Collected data
******

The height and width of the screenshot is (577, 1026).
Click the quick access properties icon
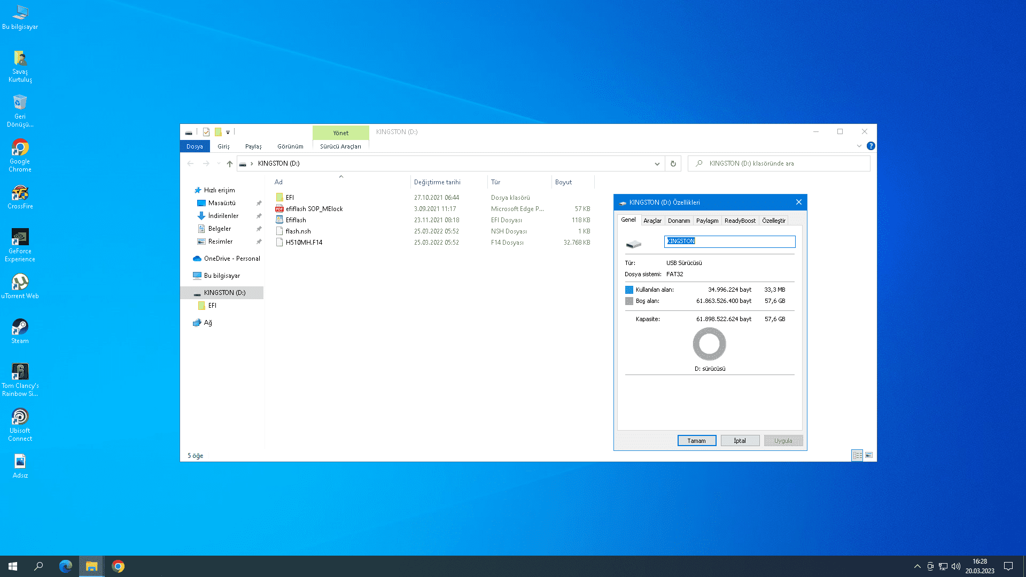pos(206,132)
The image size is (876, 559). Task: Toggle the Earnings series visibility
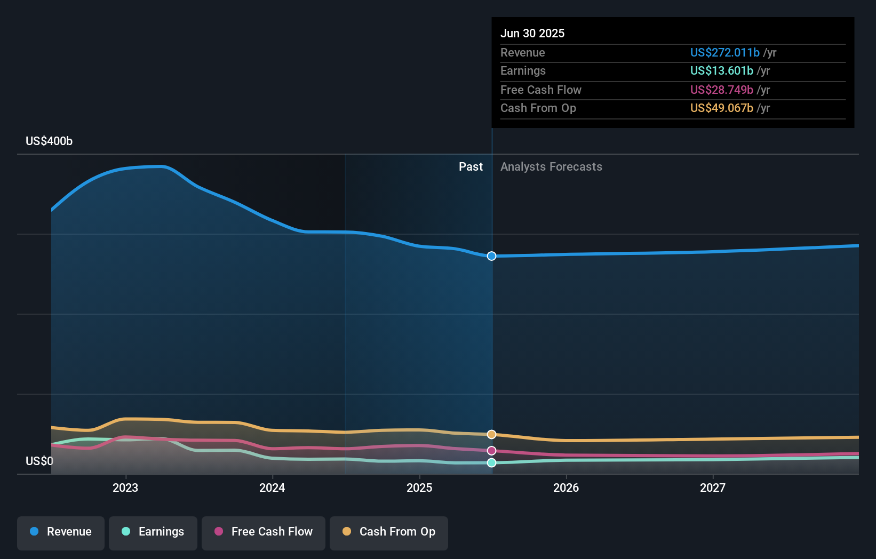153,532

******

_Task directions_: Every line from the line containing "Click the quick access properties icon" through the last line above is to be printed exactly. Pictures are not copied.

_Answer to the exercise_:
Click the quick access properties icon
pos(206,132)
The image size is (876, 559). Task: Toggle the Earnings series visibility
153,532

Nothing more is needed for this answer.